Rushing: Nets and Knicks Still Have A Long Way To Go – NY Sports Day


NY Sports Day
Anthony Rushing

Rushing: Nets and Knicks Still Have A Long Way To Go

Neil Miller/Sportsday Wire

The narrative for the basketball landscape in New York City lately has centered around the Knicks and Nets heading in different directions.

On one side of the Brooklyn Bridge, the Knicks are under new management with team president Steve Mills and general manager Steve Perry. On the court, the trade of Carmelo Anthony signaled the official beginning of the Kristaps Porzingis era.

While the Knicks have struggled at the start of the season to find cohesion, on the other side of the bridge, the Nets have been opening eyes and turning heads with their early success.

Brooklyn is in year two of a massive rebuild and culture change which has caught the attention of everyone around the league.

Where the Knicks have struggled with cohesion, the Nets have thrived. For proof of this, all you would have to do is take a quick look at the standings.

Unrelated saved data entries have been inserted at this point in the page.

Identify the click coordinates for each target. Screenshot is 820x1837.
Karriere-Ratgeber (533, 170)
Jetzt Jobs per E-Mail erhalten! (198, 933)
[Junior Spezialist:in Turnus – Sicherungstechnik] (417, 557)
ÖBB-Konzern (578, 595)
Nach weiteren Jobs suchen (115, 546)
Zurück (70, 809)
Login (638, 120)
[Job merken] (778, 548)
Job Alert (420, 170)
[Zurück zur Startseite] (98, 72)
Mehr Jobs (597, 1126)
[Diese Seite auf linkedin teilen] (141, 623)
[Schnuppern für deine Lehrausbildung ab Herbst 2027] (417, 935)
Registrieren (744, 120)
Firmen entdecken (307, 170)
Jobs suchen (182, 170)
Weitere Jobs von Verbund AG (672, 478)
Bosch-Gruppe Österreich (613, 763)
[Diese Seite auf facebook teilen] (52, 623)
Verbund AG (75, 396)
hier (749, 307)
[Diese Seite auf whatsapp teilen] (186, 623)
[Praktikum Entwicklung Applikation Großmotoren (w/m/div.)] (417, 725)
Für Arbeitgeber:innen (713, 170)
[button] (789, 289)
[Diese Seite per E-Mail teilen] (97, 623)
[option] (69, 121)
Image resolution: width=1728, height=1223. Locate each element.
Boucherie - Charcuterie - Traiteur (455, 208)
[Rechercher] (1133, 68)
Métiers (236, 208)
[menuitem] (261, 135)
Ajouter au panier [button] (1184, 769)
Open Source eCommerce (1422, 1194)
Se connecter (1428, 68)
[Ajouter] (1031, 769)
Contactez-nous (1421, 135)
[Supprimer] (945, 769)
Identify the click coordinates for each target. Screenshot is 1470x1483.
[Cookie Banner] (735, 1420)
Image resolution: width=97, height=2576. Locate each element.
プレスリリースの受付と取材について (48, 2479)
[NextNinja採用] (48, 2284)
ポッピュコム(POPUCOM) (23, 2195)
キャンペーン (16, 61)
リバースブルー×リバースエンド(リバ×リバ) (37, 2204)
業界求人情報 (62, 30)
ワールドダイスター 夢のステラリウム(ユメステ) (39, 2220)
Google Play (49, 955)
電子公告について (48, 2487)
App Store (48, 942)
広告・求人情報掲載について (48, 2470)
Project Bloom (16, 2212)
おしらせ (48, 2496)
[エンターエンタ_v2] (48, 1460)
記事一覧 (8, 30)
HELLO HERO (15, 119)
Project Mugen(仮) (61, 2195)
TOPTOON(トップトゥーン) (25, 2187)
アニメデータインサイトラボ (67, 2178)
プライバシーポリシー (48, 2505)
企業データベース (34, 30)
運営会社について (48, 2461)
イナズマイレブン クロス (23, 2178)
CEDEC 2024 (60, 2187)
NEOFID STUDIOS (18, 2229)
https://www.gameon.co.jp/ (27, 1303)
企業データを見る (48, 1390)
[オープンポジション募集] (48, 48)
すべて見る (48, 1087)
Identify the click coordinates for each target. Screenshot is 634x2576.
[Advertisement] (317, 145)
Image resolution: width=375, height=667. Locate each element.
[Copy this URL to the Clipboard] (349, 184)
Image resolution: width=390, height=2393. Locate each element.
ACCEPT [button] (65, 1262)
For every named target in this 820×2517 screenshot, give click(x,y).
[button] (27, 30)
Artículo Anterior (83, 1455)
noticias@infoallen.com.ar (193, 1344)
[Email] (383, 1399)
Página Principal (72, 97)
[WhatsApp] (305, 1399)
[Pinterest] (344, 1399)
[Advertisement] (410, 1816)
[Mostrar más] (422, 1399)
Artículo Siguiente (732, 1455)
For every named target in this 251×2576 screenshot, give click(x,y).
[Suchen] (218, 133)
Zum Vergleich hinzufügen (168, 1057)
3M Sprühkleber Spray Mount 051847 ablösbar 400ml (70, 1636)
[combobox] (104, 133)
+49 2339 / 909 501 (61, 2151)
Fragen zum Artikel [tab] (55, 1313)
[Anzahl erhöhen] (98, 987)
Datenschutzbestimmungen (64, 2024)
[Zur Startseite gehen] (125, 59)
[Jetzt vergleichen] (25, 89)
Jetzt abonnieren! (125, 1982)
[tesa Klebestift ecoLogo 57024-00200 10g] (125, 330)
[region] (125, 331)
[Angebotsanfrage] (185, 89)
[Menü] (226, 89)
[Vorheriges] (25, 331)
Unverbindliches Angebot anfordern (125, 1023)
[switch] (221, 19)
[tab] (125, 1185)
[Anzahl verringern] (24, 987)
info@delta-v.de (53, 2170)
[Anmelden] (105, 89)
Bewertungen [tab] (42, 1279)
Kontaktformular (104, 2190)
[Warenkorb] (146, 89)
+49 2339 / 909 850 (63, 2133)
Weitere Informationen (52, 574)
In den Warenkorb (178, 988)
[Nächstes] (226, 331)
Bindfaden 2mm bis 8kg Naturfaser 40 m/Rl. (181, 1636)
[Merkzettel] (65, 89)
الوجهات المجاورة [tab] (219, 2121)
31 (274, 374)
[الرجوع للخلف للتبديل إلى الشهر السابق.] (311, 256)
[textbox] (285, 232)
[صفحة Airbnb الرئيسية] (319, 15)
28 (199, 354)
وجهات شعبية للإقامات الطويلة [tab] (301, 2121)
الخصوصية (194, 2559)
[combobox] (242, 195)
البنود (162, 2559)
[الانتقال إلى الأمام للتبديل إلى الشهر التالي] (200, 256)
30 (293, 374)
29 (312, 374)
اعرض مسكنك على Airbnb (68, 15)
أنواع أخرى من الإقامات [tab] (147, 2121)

Coming into Friday night’s matchup at Madison Square Garden, the Nets were 3-2 while coming off of an impressive home win over LeBron James and the Cleveland Cavaliers.

Meanwhile, not only were the Knicks looking for their first win of the season –- they were also looking to silence any whispers of their team heading in the wrong direction with possible changes looming.

Winning cures all, at least that’s what the Knicks can tell themselves after their impressive 107-86 victory over the Nets.

There was plenty to feel encouraged about for Knicks fans on this night, starting with the play of point guard Frank Ntilikina. The rookie point guard finished with nine points and five assists in a little over 22 minutes off the bench.

Nitilikina’s defense and poise while running the offense played key roles in the Knicks getting their first win of the season.

Overall, the Knicks were solid on defense. They held the Nets to 40 percent from the field while scoring 14 points off 16 turnovers.

But Nitlkina was the spark, especially in the second quarter where the Knicks limited the Nets to only 14 points. It was a complete about face after giving up 28 points in the opening quarter.

“I thought our guys helped each other out,” Knicks head coach Jeff Hornacek said afterwards. “I thought Frank’s influence, when he got in there, with his long arms … defensively … it is a continual work for us but they showed some progress.”

It’s much more than what the Knicks have shown in previous games. The effort on defense was strong, Porzingis led the way with a game-high 30 points, and they finally received meaningful minutes from their prized rookie.

But while the Knicks were giving their fans a much-needed break from their losing ways, the Nets were doing the most to remind their fanbase how bad they could be if the wheels totally fall off.

It was another poor defensive showing for Brooklyn with too many turnovers. The Knicks out-rebounded Brooklyn 55-34 and there was no answer for Porzingis, Enes Kanter, or any other Knick big in the paint.

“Porzingis is a great player,” said Nets head coach Kenny Atkinson afterwards. “We were porous in the post against Kanter. We were porous in the post with Porzingis. When they did miss we couldn’t get the rebound.”

Atkinson was being nice with his description; the Nets were playing matador defense at times. Their lack of energy was surprising, especially after their winning effort against Cleveland.

The next three games for the Knicks are Cleveland, Denver, and Houston – they’ll be hard-pressed to win one of those three.

 The Nets, a team on the come-up, had an opportunity to put their crosstown rivals in a hole they may not have recovered from this season. Instead, it’ll go down as a lesson learned for a team which may have needed to be humbled.

“We have to play better and we have to handle success a little better,” Atkinson said.” That is the next step for this team. We have good leaders. We will bounce back.”

Two teams, on opposites sides of the Brooklyn Bridge, both with a long way still to go.